Quindi, da una parte riconosce l’oscurità che circonda il processo che porta alla scrittura neumatica, dall’altra identifica correttamente il ruolo della memoria come preminente per capire i meccanismo dietro questo passaggio. Diceva infatti la musicologa Solange Corbin che “l’uomo medioevale non legge, ma ricorda”.  Giacomo Baroffio, dall’altra parte ci dice che la rappresentazione grafica di un canto non è una realtà sonora concreta, ma solo un ‘fantasma’ della stessa. Nel suo libro sul canto gregoriano, dom Daniel Saulnier afferma:
Nel corso della seconda metà dell'VIII secolo, inizia un avvicinamento fra il regno franco dei Pipinidi (Pipino il Breve, poi il figlio Carlo Magno) e il papato (Stefano II e i suoi successori). Questo avvicinamento è prima di tutto di ordine politico: i territori del papato sono minacciati dai Longobardi, mentre il giovane re dei Franchi è preoccupato di garantire una legittimità a un potere conquistato a viva forza. Pipino il Breve si impegna a proteggere i territori pontifici, mentre il papa viene in Francia con la sua corte, rinnova la consacrazione del re dei  Franchi (754) e soggiorna per parecchio tempo all’abbazia di San Dionigi. Queste circostanze permettono al nuovo sovrano di apprezzare gli usi liturgici romani. Pipino il Breve vede in essi un modo di garantire l’unità religiosa dei suoi territori e, attraverso ciò, di consolidare la loro unità politica. Decreta perciò l’adozione nel suo regno della liturgia romana e questa misura verrà energicamente reiterata da Carlo Magno.
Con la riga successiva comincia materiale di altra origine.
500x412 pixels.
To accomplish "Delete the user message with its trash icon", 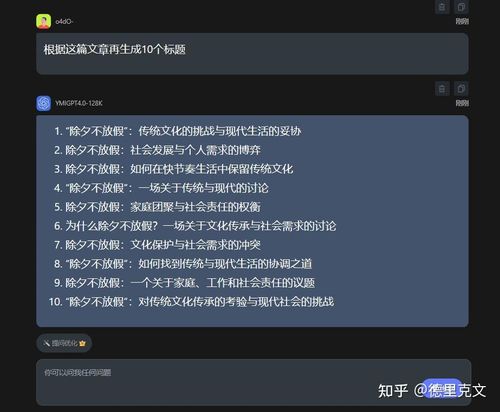I will (442, 7).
L'introduzione della liturgia romana implicava in pratica la soppressione del repertorio dei canti gallicani e la sostituzione con il repertorio romano. Vediamo così nelle corrispondenze e nelle cronache del tempo varie menzioni di richieste di invio di libri da Roma in Gallia. Invii di libri accompagnati da scambi di cantori, dato che il canto in quest’epoca non è ancora scritto: al massimo si potevano mandare libri con dei testi e senza melodia Ciò che si è prodotto allora, nella seconda metà dell’VIII secolo, nella Gallia franca, fra la Senna e il Reno (a Metz?), non ci è stato trasmesso da documenti scritti. I liturgisti e i musicologi hanno messo a confronto i libri romani (dei secoli XI-XIII) e i libri di canto gregoriano. Le loro conclusioni permettono di stabilire un’ipotesi altamente probabile. Al momento dell’incontro tra i due repertori gallicano e romano, si produsse un incrocio. Il testo dei canti romani, consegnato per iscritto in libri, era facile da imporre e divenne il testo di riferimento” (testo reperito in rete).

Altri, tra cui Baroffio stesso fanno altre ipotesi per le origini del canto gregoriano e la sua relazione con il romano antico. Certo che le fonti relative a quest’ultimo sono in realtà posteriori a quelle gregoriane, databili all’undicesimo secolo, come quel Graduale di Santa Cecilia in Trastevere del 1071.